### TEXTO DE LECTURA
::::::
El mexicano lleva la fiesta en la sangre, ni importa el día, ni el lugar, todo sea por celebrar. El mejor ejemplo fue la pachanga que se armó en plenas instalaciones de la presidencia municipal de Chignahuapan, la cual se convirtió en un salón de fiestas
El motivo era agasajar a Jéssica Correa, una funcionaria del área de infraestructura, organizaron un Baby Shower. Incluso, los asistentes desafiaron a la covid-19 y minimizaron el reciente brote en las instalaciones en cuestión.
Fue una fiesta en grande, hubo de todo, los típicos concursos de un festejo de Baby Shower; no obstante, a parte de los burócratas, se dieron cita familiares y amigos de la festejada.
La pachanga en cuestión no pasó desapercibida, a pesar de que los organizadores solicitaron “discreción”. Sin embargo, no faltó aquel funcionario que subió a sus redes sociales, léase Facebook e Instagram, y el escándalo estalló.
Los ciudadanos comenzaron a cuestionar el uso de espacios públicos para eventos privados, “es un abuso”, denunciaron; además, exhibieron los malos tratos de los burócratas hacia los ciudadanos cuando realizan algún trámite.
Por cierto, el alcalde de Chignahuapan, Lorenzo Rivera Nava, no anda ausente, se recupera de la covid-19, dio positivo haces unos días.
::::::
### ACTIVIDADES
a: Traduce al inglés la siguiente oración del texto sobre el Baby Shower en Chignahuapan: "La pachanga en cuestión no pasó desapercibida, a pesar de que los organizadores solicitaron “discreción”."
b: Según el texto sobre el Baby Shower en Chignahuapan, ¿en qué área trabajaba Jéssica Correa?

### SECCIÓN DE DATOS
::::::
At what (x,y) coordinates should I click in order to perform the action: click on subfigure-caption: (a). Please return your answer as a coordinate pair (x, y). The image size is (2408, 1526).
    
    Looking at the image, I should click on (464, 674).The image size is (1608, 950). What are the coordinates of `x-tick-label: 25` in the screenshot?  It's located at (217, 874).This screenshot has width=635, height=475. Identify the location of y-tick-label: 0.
::::::
### TAREAS RESUELTAS
a: The party in question did not go unnoticed, even though the organizers asked for “discretion.”

b: Trabajaba en el área de infraestructura.